Neither a treatise nor a Hallmark greeting card. I will admit that there are indeed parts of this narrative that verge on the touchy-feely characteristics of our superficial Hallark-esque society's engagement with all things spiritual. However, I think that if the reader concentrates on the essence of Kent Nerburn's message that forgiveness needs to be an intentional act, I think that the stories--despite their occasional floridity--are worthy in depicting the need for forgiveness and forgiving. As a Dakota (Sioux) person, I was especially struck by the chapter "The Message Tree," in which the author looks at the instances of internalized oppression and the ultimate need by the "victim" to become liberated (and liberator) by the intentional act of forgiving.
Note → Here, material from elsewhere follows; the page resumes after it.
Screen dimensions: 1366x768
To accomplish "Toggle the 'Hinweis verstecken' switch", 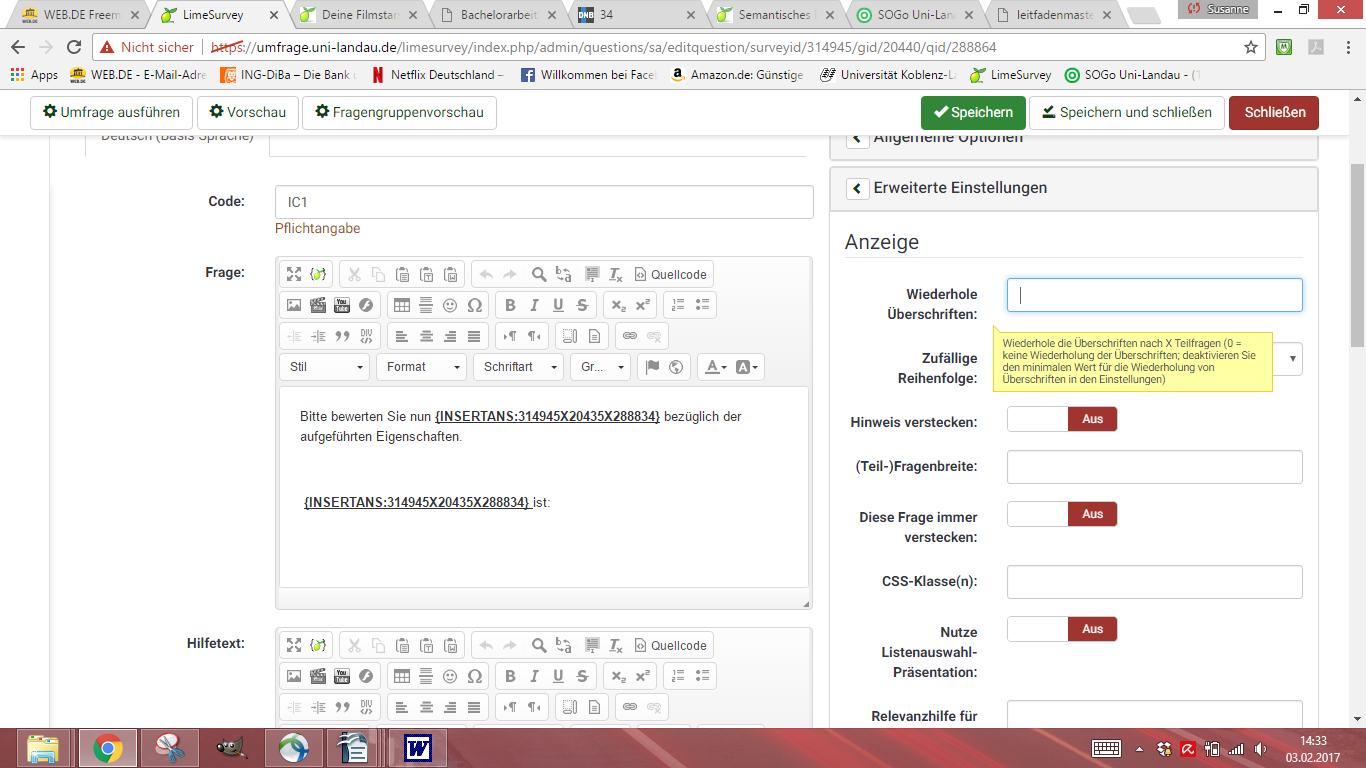I will pyautogui.click(x=1061, y=419).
Ultimately, this is a book worth reading and keeping.
According to Kent Nerburn, "We must learn to recognize the difference between letting go of hurts and standing up against wrongs." In "Calm Surrender" Kent demonstrates a genuine love for the principle of foregiveness and page after page seemed to come from a place of genuineness, which I surmise is a result of both giving and receiving forgiveness in his life. At one point he describes forgiveness as "the glue that holds the human family together;" I see evidence of that truth in my own life. Unfortunately, I have seen more than one example where the human race, specifically families, have lost that 'glue' because one party has been unwilling to forgive.
I loved Calm Surrender, I found it a fountain of wisdom, with page after page bubbling with powerful philosophy.
What an incredible read, written with so much reality and soul, it's like a stretcher that carries you through the reality of the wrongs but beyond the pitfalls of hate, to a place of healing without making light of the wrongness. What a gift, I would pass them out to eveyone if I could, such a blessing to me...I had to re-read it several more times...my heart and soul just needed more.
This small book details how to let yourself forgive yourself and others. It's a very calm and accessible read and worth giving it a shot especially if something large is hanging over you that you are having a hard time letting go of.
This is a truly amazing book. The chapters are wonderfully emotional, challenging of mind and transforming of spirit. For anyone that knows they must forgive themselves to move on and grow as an individual: This book is for you.